16 comments

[ 3.6 ms ] story [ 51.4 ms ] thread
(comment deleted)
> A quick look at the product licensing page reveals that KDB-X gives you up to 16GB of RAM, 4 secondary threads per process, and 8 IPC connections.
With the rise of LLM-coding do these specialized/niche languages lose their edge? (i.e: prototyping speed, job security, etc)
I just tried to install the community edition and it fails claiming the license key generated by the site is invalid. Not a great onboarding experience.
If you email preview@kx.com with the details, the team can help resolve the issue and get you up and running.
What a confusing website. The website is named 'defcon', like the famous defense conference. What does 'defcon' have to do with Q? What even is Q?

The landing page is uninformative. No explanation of what Q is. References ticks, doesn't mention what these are.

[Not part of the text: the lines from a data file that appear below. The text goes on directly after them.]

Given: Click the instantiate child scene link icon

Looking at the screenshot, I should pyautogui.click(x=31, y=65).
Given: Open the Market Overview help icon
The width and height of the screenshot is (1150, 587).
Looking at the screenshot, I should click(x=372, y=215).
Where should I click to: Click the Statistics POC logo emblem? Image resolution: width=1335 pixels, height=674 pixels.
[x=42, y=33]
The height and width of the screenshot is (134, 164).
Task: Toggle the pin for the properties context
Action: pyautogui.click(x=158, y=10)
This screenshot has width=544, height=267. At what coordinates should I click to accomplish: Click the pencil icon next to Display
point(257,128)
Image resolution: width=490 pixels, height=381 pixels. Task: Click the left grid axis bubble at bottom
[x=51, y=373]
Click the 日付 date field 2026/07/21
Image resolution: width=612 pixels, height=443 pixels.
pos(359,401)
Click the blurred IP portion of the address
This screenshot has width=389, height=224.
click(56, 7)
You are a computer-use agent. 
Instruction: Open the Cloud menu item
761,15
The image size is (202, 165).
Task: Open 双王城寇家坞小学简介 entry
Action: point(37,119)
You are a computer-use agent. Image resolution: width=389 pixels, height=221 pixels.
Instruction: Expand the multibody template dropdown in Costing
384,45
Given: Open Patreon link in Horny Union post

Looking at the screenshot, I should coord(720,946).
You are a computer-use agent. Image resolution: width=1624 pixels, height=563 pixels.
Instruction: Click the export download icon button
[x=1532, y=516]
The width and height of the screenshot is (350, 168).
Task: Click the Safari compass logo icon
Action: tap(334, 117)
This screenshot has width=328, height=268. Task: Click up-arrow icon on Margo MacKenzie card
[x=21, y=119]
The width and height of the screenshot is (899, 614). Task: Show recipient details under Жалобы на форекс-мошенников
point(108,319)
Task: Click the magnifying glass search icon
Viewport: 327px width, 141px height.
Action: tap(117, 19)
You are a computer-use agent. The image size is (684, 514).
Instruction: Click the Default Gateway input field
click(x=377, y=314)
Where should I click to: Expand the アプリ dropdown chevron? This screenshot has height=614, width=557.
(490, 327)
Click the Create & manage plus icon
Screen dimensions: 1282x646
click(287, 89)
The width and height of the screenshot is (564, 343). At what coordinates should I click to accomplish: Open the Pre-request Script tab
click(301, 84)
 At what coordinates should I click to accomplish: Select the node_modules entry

The About page is filled with generic words and no substance - so much fluff.

I couldn't tell if KDB-X is an exploit database for Defcon participants, or some other kind of specialized database, and at this point I'm so disappointed by this presentation that I lost interest in whatever this piece of software is or does.

Luckily someone else on HN figured it out and commented with a TLDR, but I'd use this site as an example of how not to design websites.

TL;DR TOS

Summary of the KX Community Edition License Agreement:

Key Points:

What you get:

- Free license to use KX software for personal or internal business purposes only

- No support or maintenance services included

- Software provided "as is" without warranties

Major restrictions:

- NO commercial use

- Cannot sell, distribute, or monetize any product that uses or depends on this software

- Cannot bundle it with commercial products

- Cannot reverse engineer, modify, or create derivative works

- Cannot remove copyright notices or trademarks

- Software may phone home to verify valid license

Important limitations:

- KX's liability capped at $100

- They disclaim all warranties including fitness for purpose

- You must delete software if agreement terminates

- Subject to export control laws

- KX can audit your compliance

Legal terms:

- Governed by New York law

- You retain no IP rights in the software

- Confidentiality obligations for 5 years

- KX can terminate at any time

Bottom line:

This is a restrictive free license meant for evaluation/personal use only. Any commercial use or distribution is strictly prohibited. If you need commercial rights, you'll need a different license.

What would be the closest open-source equivalent for this? Influx?
QuestDB. It is built for finance workloads (can be also used for other timeseries data, like energy, or aerospace, but has heavy optimizations for common finance data patterns), it is very performant, it has been in used for years at large finance entities, and it is Apache 2.0.

Full disclosure: I am a Developer Advocate at QuestDB.

The Open Source edition does not limit any commercial use or the size of the machine you can install, as per the Apache 2.0 license terms.

If you want more enterprise-y options, like single sign on, or RBAC, there is an Enterprise edition. But Open Source is as performant as the Enterprise version. Enterprise offers also things like replication and TLS on all endpoints, which can be somehow replicated in Open Source with manual sharding or proxies.

QuestDB is just a DB. What people get wrong about KDB is that it's so much more. It's a programming language with DB capabilities. You can use for real time streaming, in memory DB and on disk DB. You can build your entire analytics on top of that. There's nothing else out there that let's you build and entire framework/platform with just one single tech stack.
Free as in freedoom? Still not.

So, klong for prototyping, and a libre build of 'j' for everything else.

Kx released a 32bit, free-for-commercial-use version in 2014 and then reversed course around a year later after banks and hedge funds surprised them by flocking to it for a large subset of their developers / dev machines.

Hopefully they stick to it this time around. It's an incredible system. It's the only thing I've ever used, including Pandas, dplyr & Matlab, where someone could stand over my shoulder asking data analysis questions and I could answer them, on the fly.

LLM's, though notoriously bad (so far) at KDB+/Q compared to other languages, are still a godsend for folks getting started. I recently returned to writing Q after being away from it for 8 years and I've been amazed how good even Google's AI suggestions have been at helping with functions & queries.

Getting started tip: try using Q strictly as a query language, avoid K. Do everything else (data shoveling, devops,...) with a different language.

What is the threshold before having to buy a commercial license?